= Beginning of Section =

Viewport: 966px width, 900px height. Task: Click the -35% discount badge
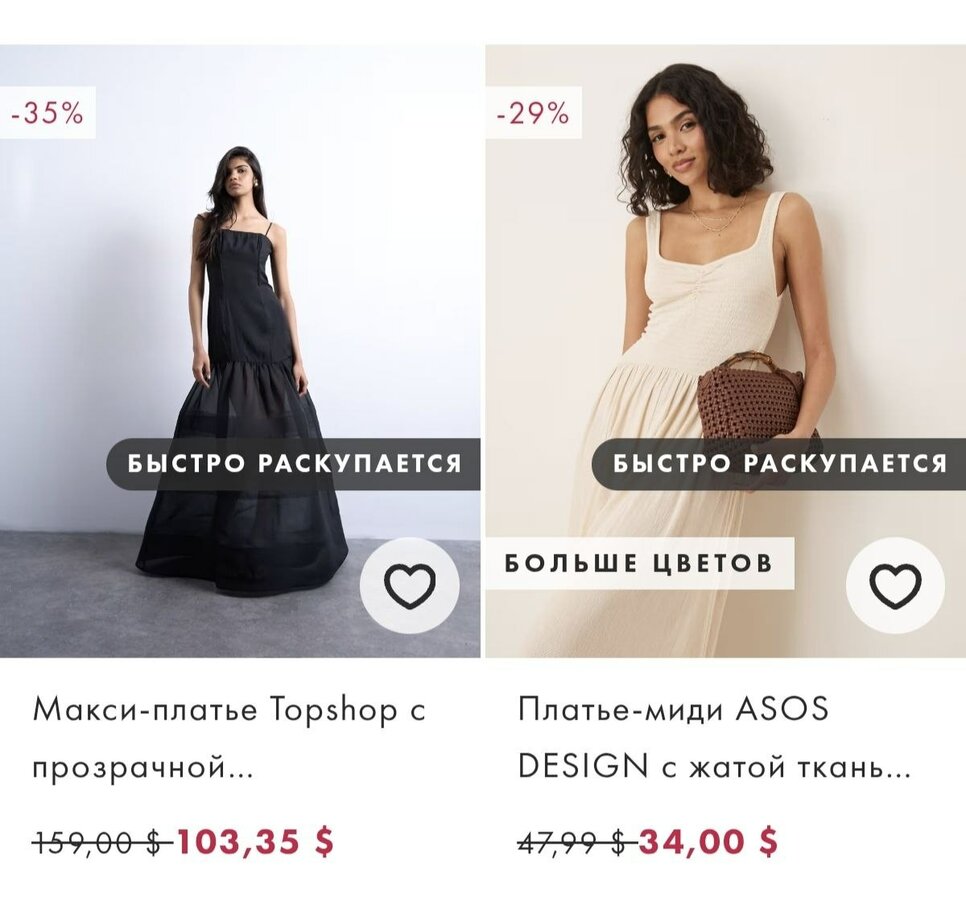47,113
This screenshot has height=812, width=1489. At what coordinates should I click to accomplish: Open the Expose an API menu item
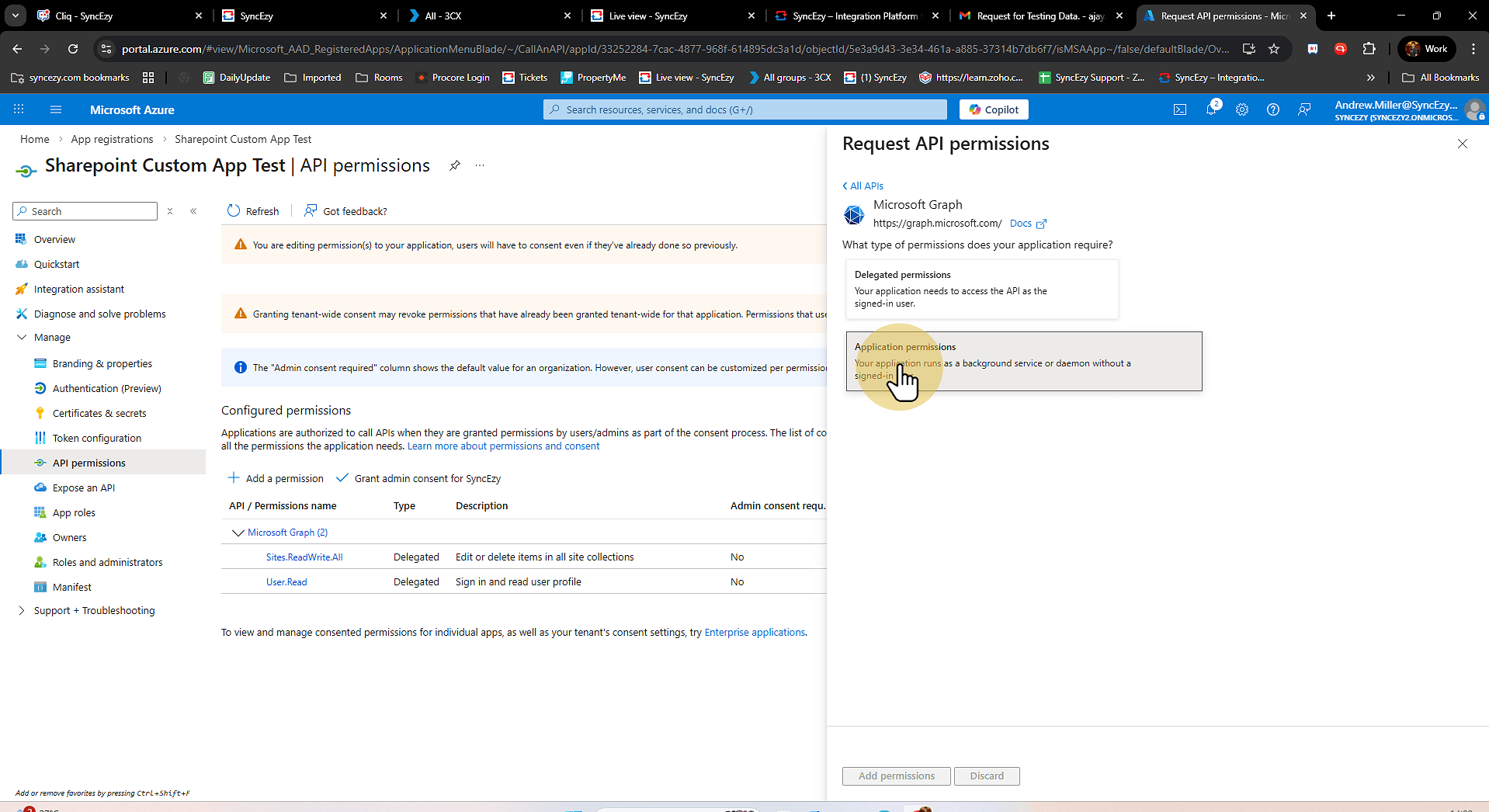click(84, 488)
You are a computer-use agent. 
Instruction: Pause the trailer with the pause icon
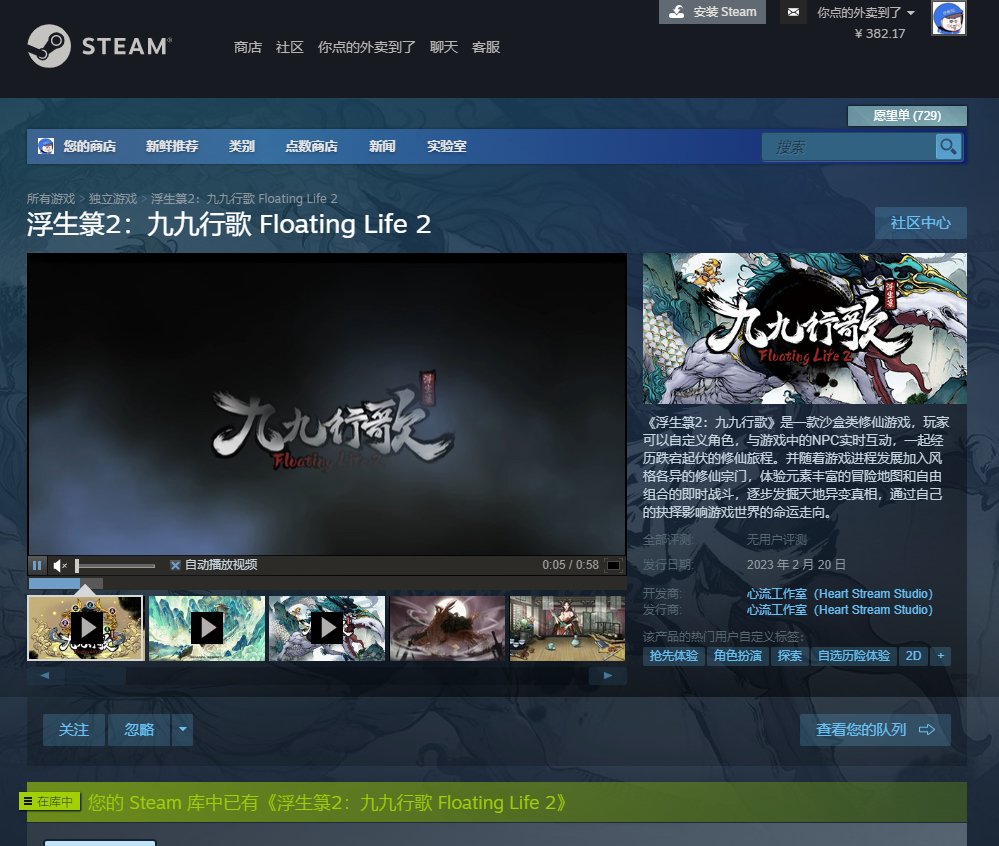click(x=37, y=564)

= End of Section =
= Beginning of Section =

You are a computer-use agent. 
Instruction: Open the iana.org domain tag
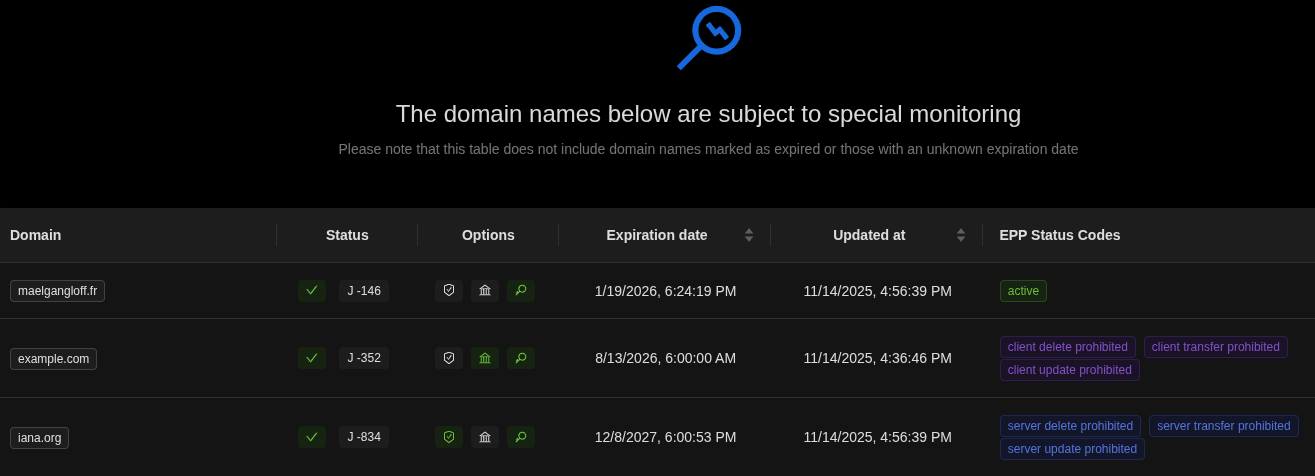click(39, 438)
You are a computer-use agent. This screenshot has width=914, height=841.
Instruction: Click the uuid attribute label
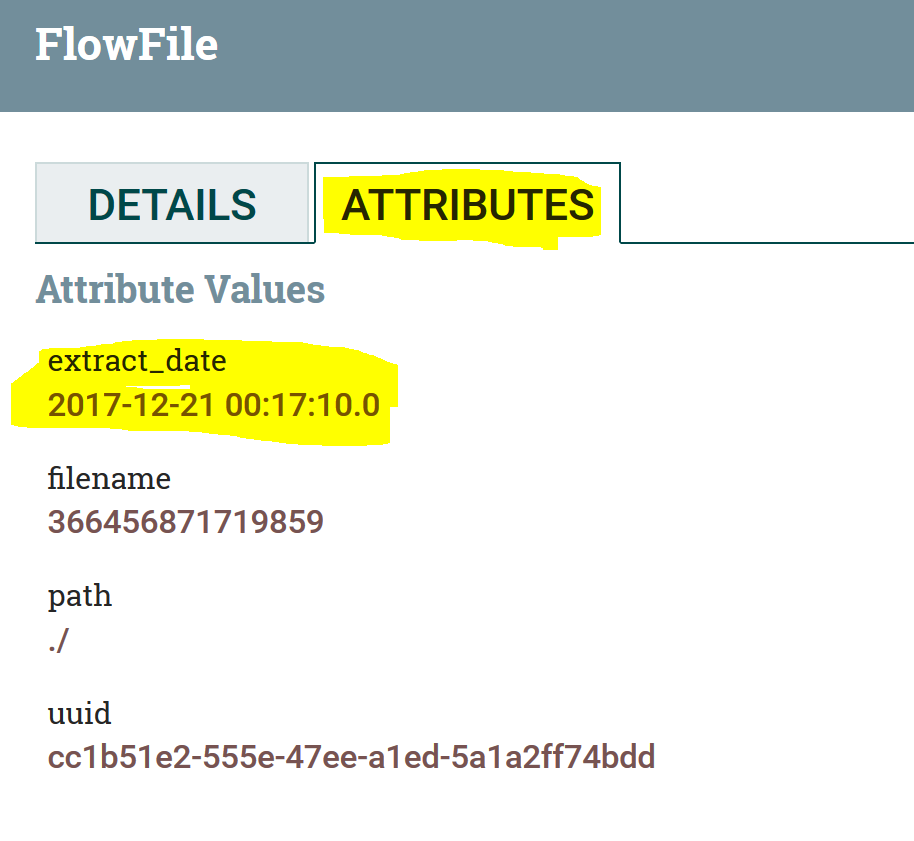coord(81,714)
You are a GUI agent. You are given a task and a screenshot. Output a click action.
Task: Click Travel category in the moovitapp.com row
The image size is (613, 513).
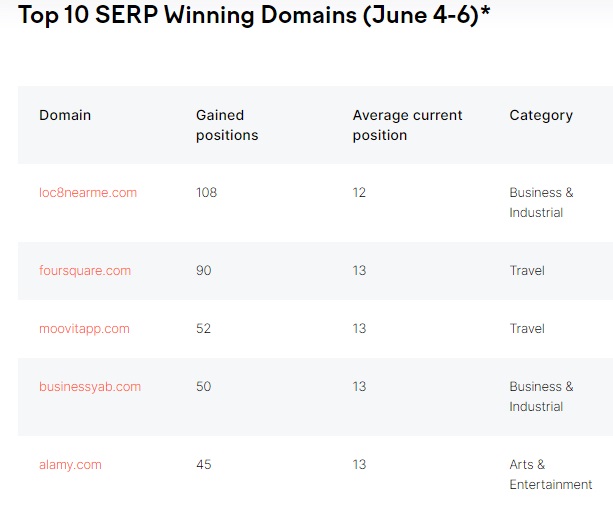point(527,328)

= End of Section =

WHAT YOU WILL DO —
Write out each line above containing "agent".

RESPONSE FOR THIS EXERCISE —
You are a computer-use agent. 
You are a computer-use agent. 
You are a computer-use agent. This screenshot has width=914, height=841.
You are a GUI agent. You are given a task and a screenshot. Output a click action.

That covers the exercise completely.